Hand back the entries below exactly.

═══ TASK INPUT

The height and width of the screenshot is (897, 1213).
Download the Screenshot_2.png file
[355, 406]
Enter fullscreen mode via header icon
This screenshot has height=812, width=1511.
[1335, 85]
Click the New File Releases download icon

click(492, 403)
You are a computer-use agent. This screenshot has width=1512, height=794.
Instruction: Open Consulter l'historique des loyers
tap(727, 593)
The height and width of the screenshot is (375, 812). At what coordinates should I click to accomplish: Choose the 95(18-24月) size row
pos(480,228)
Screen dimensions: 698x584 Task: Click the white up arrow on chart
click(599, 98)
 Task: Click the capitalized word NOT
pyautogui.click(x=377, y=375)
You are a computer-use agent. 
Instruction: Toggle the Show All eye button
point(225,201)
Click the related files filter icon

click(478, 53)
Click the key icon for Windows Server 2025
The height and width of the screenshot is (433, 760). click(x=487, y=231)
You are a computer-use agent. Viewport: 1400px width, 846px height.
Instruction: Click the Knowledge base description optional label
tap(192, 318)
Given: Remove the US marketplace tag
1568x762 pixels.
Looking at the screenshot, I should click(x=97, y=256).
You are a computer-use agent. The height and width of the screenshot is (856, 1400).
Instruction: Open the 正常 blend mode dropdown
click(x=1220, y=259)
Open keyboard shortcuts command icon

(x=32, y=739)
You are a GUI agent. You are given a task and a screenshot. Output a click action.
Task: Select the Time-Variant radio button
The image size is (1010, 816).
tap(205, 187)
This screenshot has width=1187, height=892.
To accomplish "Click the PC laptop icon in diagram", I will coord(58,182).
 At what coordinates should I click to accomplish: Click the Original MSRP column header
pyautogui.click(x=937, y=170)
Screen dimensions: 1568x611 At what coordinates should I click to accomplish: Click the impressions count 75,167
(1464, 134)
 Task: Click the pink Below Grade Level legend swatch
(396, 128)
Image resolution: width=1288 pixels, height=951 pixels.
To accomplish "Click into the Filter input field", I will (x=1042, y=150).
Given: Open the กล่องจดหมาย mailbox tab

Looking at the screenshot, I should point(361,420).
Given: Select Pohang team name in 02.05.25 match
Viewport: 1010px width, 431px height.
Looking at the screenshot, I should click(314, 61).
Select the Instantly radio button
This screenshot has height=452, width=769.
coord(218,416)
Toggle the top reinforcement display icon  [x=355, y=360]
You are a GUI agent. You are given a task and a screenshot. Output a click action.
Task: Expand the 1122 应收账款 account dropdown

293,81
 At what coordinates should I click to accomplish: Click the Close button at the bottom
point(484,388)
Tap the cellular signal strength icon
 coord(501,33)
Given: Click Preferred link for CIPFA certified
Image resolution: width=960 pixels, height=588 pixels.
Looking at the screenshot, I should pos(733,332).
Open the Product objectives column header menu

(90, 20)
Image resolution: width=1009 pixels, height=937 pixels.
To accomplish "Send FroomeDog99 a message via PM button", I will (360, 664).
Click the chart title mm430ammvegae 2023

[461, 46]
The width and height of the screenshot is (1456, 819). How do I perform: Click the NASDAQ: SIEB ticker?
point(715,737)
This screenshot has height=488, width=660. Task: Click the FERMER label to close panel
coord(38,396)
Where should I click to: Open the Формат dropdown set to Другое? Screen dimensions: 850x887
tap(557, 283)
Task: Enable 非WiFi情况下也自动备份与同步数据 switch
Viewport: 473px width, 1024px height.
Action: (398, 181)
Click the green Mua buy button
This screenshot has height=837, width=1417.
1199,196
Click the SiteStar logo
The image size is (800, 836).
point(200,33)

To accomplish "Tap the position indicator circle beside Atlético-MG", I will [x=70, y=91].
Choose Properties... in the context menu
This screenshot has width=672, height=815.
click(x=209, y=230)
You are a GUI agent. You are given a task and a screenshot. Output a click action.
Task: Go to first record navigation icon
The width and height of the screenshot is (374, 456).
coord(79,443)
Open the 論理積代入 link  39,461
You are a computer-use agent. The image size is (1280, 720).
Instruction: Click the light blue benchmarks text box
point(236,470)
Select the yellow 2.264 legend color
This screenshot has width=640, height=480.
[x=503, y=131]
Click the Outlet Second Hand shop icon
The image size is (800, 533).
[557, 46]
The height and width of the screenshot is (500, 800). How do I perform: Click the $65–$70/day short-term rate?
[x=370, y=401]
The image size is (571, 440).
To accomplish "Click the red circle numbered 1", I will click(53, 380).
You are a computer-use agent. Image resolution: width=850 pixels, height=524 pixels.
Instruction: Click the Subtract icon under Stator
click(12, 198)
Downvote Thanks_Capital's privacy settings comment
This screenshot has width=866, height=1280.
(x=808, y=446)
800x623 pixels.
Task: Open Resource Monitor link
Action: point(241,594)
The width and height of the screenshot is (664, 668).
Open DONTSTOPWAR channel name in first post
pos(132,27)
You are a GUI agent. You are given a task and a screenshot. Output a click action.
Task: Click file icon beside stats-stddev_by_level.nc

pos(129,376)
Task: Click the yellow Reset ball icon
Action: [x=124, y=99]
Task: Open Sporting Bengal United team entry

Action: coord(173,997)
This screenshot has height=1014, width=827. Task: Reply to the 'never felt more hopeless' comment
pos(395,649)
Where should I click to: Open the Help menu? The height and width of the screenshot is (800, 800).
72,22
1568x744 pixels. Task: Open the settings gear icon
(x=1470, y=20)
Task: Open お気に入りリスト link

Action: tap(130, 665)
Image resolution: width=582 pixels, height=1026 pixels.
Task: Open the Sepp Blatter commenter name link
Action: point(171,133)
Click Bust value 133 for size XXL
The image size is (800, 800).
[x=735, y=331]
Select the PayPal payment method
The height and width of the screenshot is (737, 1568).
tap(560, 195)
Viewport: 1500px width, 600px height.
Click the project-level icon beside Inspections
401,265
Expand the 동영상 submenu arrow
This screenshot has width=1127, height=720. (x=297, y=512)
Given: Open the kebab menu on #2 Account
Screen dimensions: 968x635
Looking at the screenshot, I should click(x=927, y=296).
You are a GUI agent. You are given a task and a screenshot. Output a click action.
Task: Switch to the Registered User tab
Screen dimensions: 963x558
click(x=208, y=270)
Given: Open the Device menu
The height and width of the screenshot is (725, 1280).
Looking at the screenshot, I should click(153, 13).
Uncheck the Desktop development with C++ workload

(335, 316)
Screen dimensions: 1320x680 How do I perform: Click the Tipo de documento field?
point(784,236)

══════

• OUTPUT FOR THIS TASK
The height and width of the screenshot is (897, 1213).
Download the Screenshot_2.png file
[355, 406]
Enter fullscreen mode via header icon
This screenshot has height=812, width=1511.
[1335, 85]
Click the New File Releases download icon

click(492, 403)
You are a computer-use agent. This screenshot has width=1512, height=794.
Instruction: Open Consulter l'historique des loyers
tap(727, 593)
The height and width of the screenshot is (375, 812). At what coordinates should I click to accomplish: Choose the 95(18-24月) size row
pos(480,228)
Screen dimensions: 698x584 Task: Click the white up arrow on chart
click(599, 98)
 Task: Click the capitalized word NOT
pyautogui.click(x=377, y=375)
You are a computer-use agent. 
Instruction: Toggle the Show All eye button
point(225,201)
Click the related files filter icon

click(478, 53)
Click the key icon for Windows Server 2025
The height and width of the screenshot is (433, 760). click(x=487, y=231)
You are a computer-use agent. Viewport: 1400px width, 846px height.
Instruction: Click the Knowledge base description optional label
tap(192, 318)
Given: Remove the US marketplace tag
1568x762 pixels.
Looking at the screenshot, I should click(x=97, y=256).
You are a computer-use agent. The height and width of the screenshot is (856, 1400).
Instruction: Open the 正常 blend mode dropdown
click(x=1220, y=259)
Open keyboard shortcuts command icon

(x=32, y=739)
You are a GUI agent. You are given a task and a screenshot. Output a click action.
Task: Select the Time-Variant radio button
The image size is (1010, 816).
tap(205, 187)
This screenshot has width=1187, height=892.
To accomplish "Click the PC laptop icon in diagram", I will coord(58,182).
 At what coordinates should I click to accomplish: Click the Original MSRP column header
pyautogui.click(x=937, y=170)
Screen dimensions: 1568x611 At what coordinates should I click to accomplish: Click the impressions count 75,167
(1464, 134)
 Task: Click the pink Below Grade Level legend swatch
(396, 128)
Image resolution: width=1288 pixels, height=951 pixels.
To accomplish "Click into the Filter input field", I will (x=1042, y=150).
Given: Open the กล่องจดหมาย mailbox tab

Looking at the screenshot, I should point(361,420).
Given: Select Pohang team name in 02.05.25 match
Viewport: 1010px width, 431px height.
Looking at the screenshot, I should click(314, 61).
Select the Instantly radio button
This screenshot has height=452, width=769.
coord(218,416)
Toggle the top reinforcement display icon  [x=355, y=360]
You are a GUI agent. You are given a task and a screenshot. Output a click action.
Task: Expand the 1122 应收账款 account dropdown

293,81
 At what coordinates should I click to accomplish: Click the Close button at the bottom
point(484,388)
Tap the cellular signal strength icon
 coord(501,33)
Given: Click Preferred link for CIPFA certified
Image resolution: width=960 pixels, height=588 pixels.
Looking at the screenshot, I should pos(733,332).
Open the Product objectives column header menu

(90, 20)
Image resolution: width=1009 pixels, height=937 pixels.
To accomplish "Send FroomeDog99 a message via PM button", I will (360, 664).
Click the chart title mm430ammvegae 2023

[461, 46]
The width and height of the screenshot is (1456, 819). How do I perform: Click the NASDAQ: SIEB ticker?
point(715,737)
This screenshot has height=488, width=660. Task: Click the FERMER label to close panel
coord(38,396)
Where should I click to: Open the Формат dropdown set to Другое? Screen dimensions: 850x887
tap(557, 283)
Task: Enable 非WiFi情况下也自动备份与同步数据 switch
Viewport: 473px width, 1024px height.
Action: (398, 181)
Click the green Mua buy button
This screenshot has height=837, width=1417.
1199,196
Click the SiteStar logo
The image size is (800, 836).
point(200,33)

To accomplish "Tap the position indicator circle beside Atlético-MG", I will [x=70, y=91].
Choose Properties... in the context menu
This screenshot has width=672, height=815.
click(x=209, y=230)
You are a GUI agent. You are given a task and a screenshot. Output a click action.
Task: Go to first record navigation icon
The width and height of the screenshot is (374, 456).
coord(79,443)
Open the 論理積代入 link  39,461
You are a computer-use agent. The image size is (1280, 720).
Instruction: Click the light blue benchmarks text box
point(236,470)
Select the yellow 2.264 legend color
This screenshot has width=640, height=480.
[x=503, y=131]
Click the Outlet Second Hand shop icon
The image size is (800, 533).
[557, 46]
The height and width of the screenshot is (500, 800). How do I perform: Click the $65–$70/day short-term rate?
[x=370, y=401]
The image size is (571, 440).
To accomplish "Click the red circle numbered 1", I will click(53, 380).
You are a computer-use agent. Image resolution: width=850 pixels, height=524 pixels.
Instruction: Click the Subtract icon under Stator
click(12, 198)
Downvote Thanks_Capital's privacy settings comment
This screenshot has width=866, height=1280.
(x=808, y=446)
800x623 pixels.
Task: Open Resource Monitor link
Action: point(241,594)
The width and height of the screenshot is (664, 668).
Open DONTSTOPWAR channel name in first post
pos(132,27)
You are a GUI agent. You are given a task and a screenshot. Output a click action.
Task: Click file icon beside stats-stddev_by_level.nc

pos(129,376)
Task: Click the yellow Reset ball icon
Action: [x=124, y=99]
Task: Open Sporting Bengal United team entry

Action: coord(173,997)
This screenshot has height=1014, width=827. Task: Reply to the 'never felt more hopeless' comment
pos(395,649)
Where should I click to: Open the Help menu? The height and width of the screenshot is (800, 800).
72,22
1568x744 pixels. Task: Open the settings gear icon
(x=1470, y=20)
Task: Open お気に入りリスト link

Action: tap(130, 665)
Image resolution: width=582 pixels, height=1026 pixels.
Task: Open the Sepp Blatter commenter name link
Action: point(171,133)
Click Bust value 133 for size XXL
The image size is (800, 800).
[x=735, y=331]
Select the PayPal payment method
The height and width of the screenshot is (737, 1568).
tap(560, 195)
Viewport: 1500px width, 600px height.
Click the project-level icon beside Inspections
401,265
Expand the 동영상 submenu arrow
This screenshot has width=1127, height=720. (x=297, y=512)
Given: Open the kebab menu on #2 Account
Screen dimensions: 968x635
Looking at the screenshot, I should click(x=927, y=296).
You are a GUI agent. You are given a task and a screenshot. Output a click action.
Task: Switch to the Registered User tab
Screen dimensions: 963x558
click(x=208, y=270)
Given: Open the Device menu
The height and width of the screenshot is (725, 1280).
Looking at the screenshot, I should click(153, 13).
Uncheck the Desktop development with C++ workload

(335, 316)
Screen dimensions: 1320x680 How do I perform: Click the Tipo de documento field?
point(784,236)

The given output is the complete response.